出勤して病理医の扉を開く一歩手前、何故だかいつもと違う気がしてドアノブを握ったまま手を止める。
かすかに感じる人の気配に森井さんが来ているのだろうか、と不思議に思いながらドアを開けるとふわりと鼻をくすぐる紅茶の匂いがした。
森井さんが紅茶?珍しい…。
「森井さん?」
「ふぁ!?ほふぁほうほはひはふ!」
恐らく"おはようございます"と言ったのだろう。奥からカップを片手に口いっぱいに何かを詰め込んだ女性が出てきた。
持っていたカップから漂ってくる匂いに、紅茶の匂いの正体が判明したのはいいが女性の正体は不明のまま。
「どっ!どちら様!?」
バッと目の前に出された掌が"ちょっと待って"を意味していると気づいたのは、女性が必死に口の中のものを胃へ押し込んでいると気づいたからだ。
そんなに急ぐと食道が詰まりそう…。

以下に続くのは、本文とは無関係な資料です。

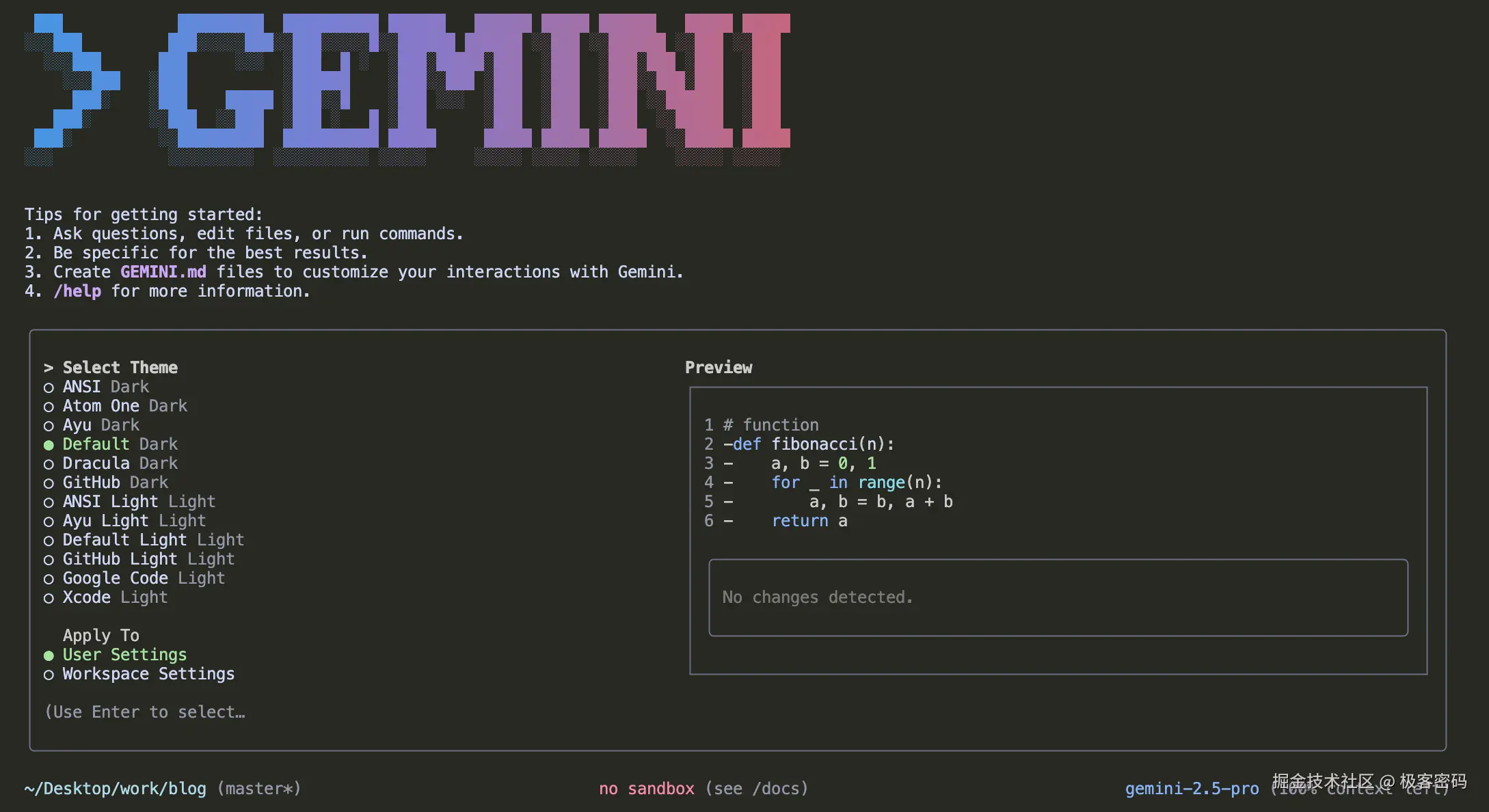The width and height of the screenshot is (1489, 812).
Task: Click the /help command in tips
Action: click(x=77, y=291)
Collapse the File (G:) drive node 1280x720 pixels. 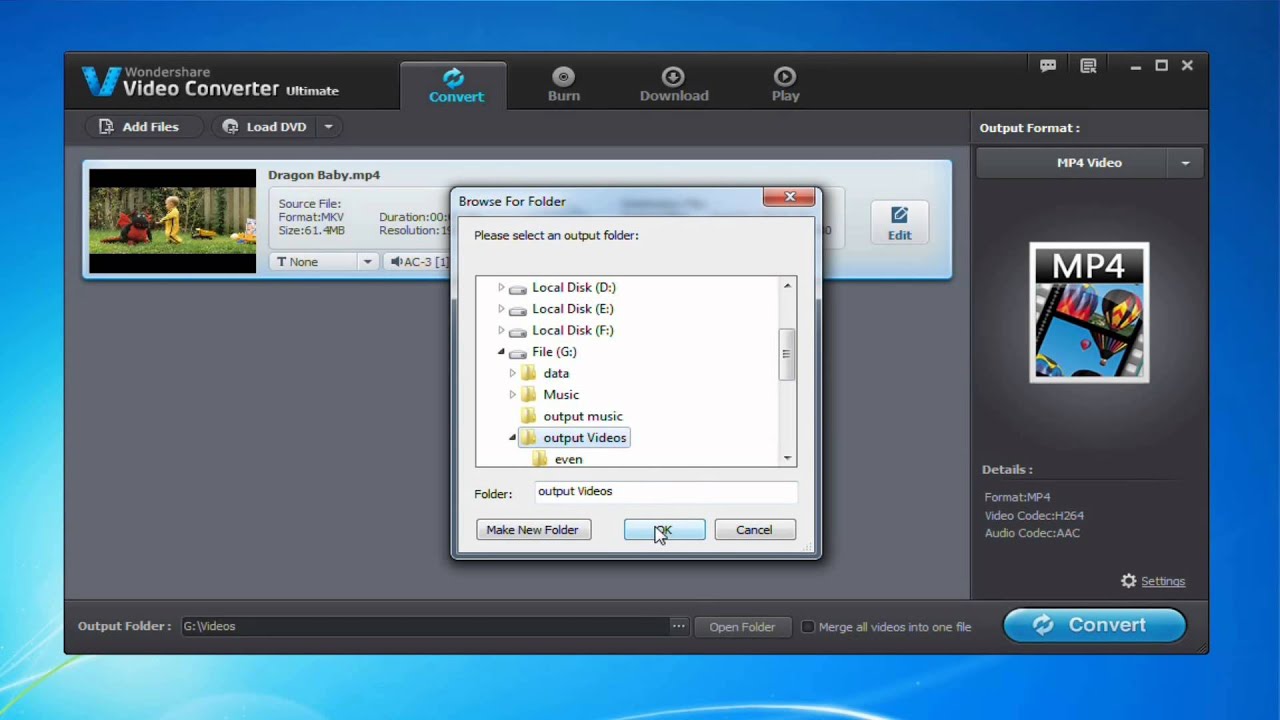click(501, 352)
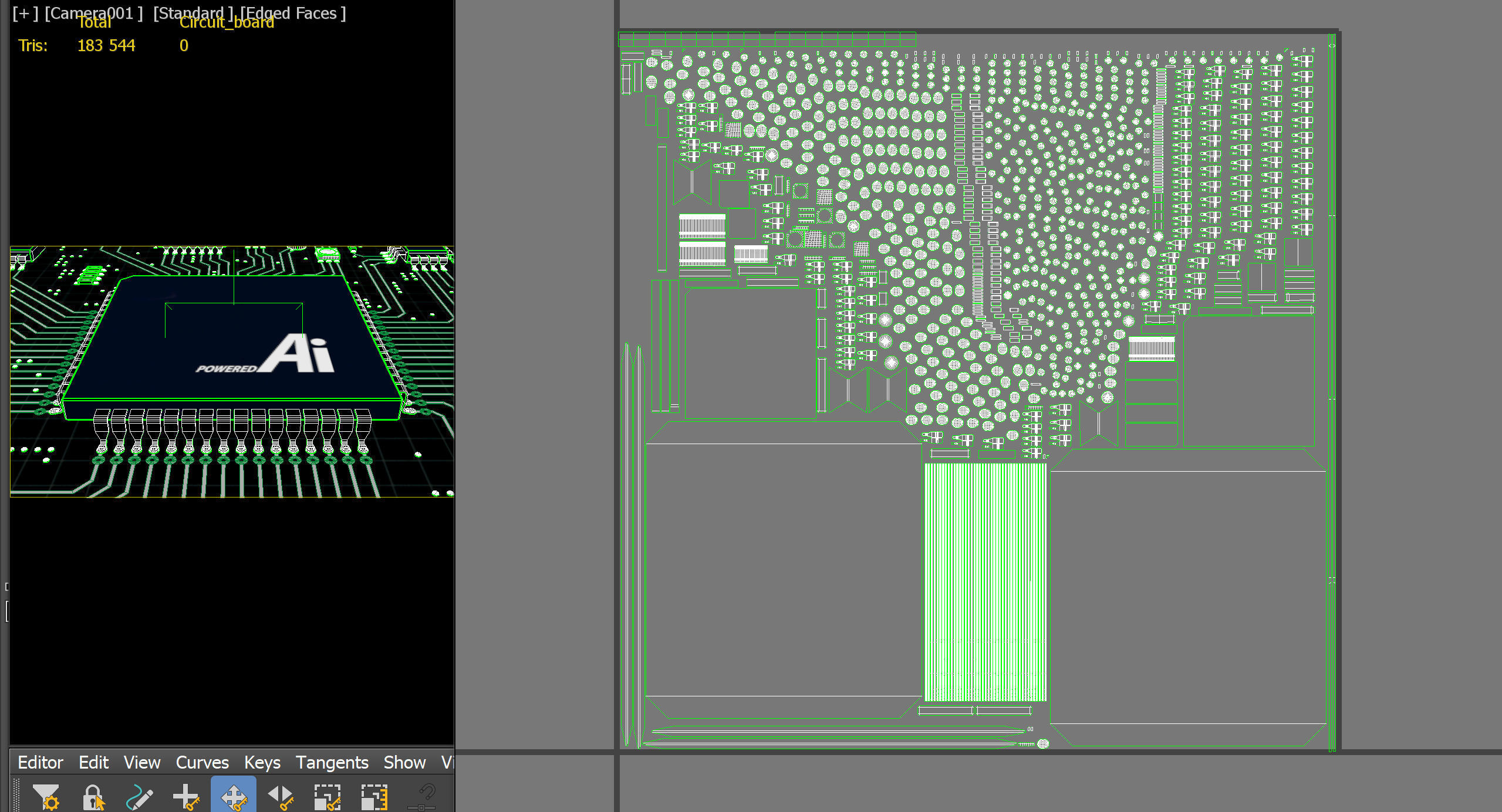Activate the Add/Remove Key tool
The height and width of the screenshot is (812, 1502).
(186, 797)
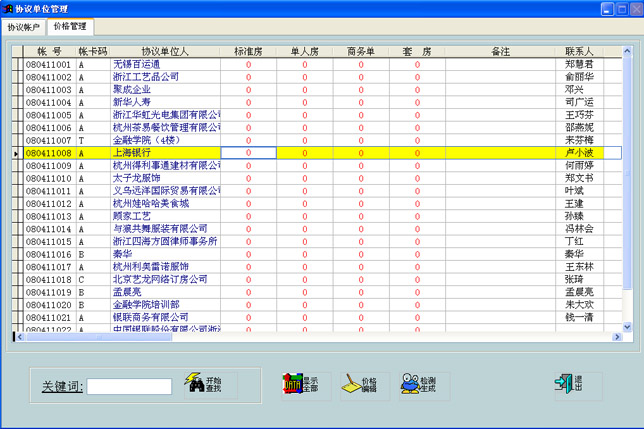Select account number 080411010 杭州得利事通建材
Viewport: 644px width, 429px height.
(47, 166)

あぁほら言わんこっちゃない。
苦しそうに胸をたたきながら紅茶を流し込む姿に背中をさすらずにはいられなかった。私と同じくらいの背丈の女性に近づいて最初に目に入った胸の大きさに一瞬で真顔になった。いや私は標準ですけど!?
「ンンッ!すみません。ありがとうございます。申し遅れました。今日と明日のみ臨時でお手伝いに来ました検査技師の名字名前と申します。短い間ですがどうぞよろしくお願いします。宮崎先生」
「えっ!なんで私の名前…」
「それは「はよざいまーす。あ、名前さん久しぶりっすね。来るって聞いてましたが今日だったんすね」
「森井くん!おひさー。今日と明日よろしくね」
「ずっといてくださってもいいんですよー」
「ははっ。ジョーダン!」
「いやマジで」
スン、と真顔になった森井さんの表情に、言わんとしていることがわかった私と女性もまたスン、と真顔になった。
紺色の薄いカーディガンを羽織ってはいるものの、よく見れば森井さんと同じ検査技師の制服を着ている女性、もとい名字さんは何度かここに来たことがあるようだ。
ふと名字さんと目が合うと嬉しそうに目を細めて笑った表情に同性であったとしても思わずドキッとした。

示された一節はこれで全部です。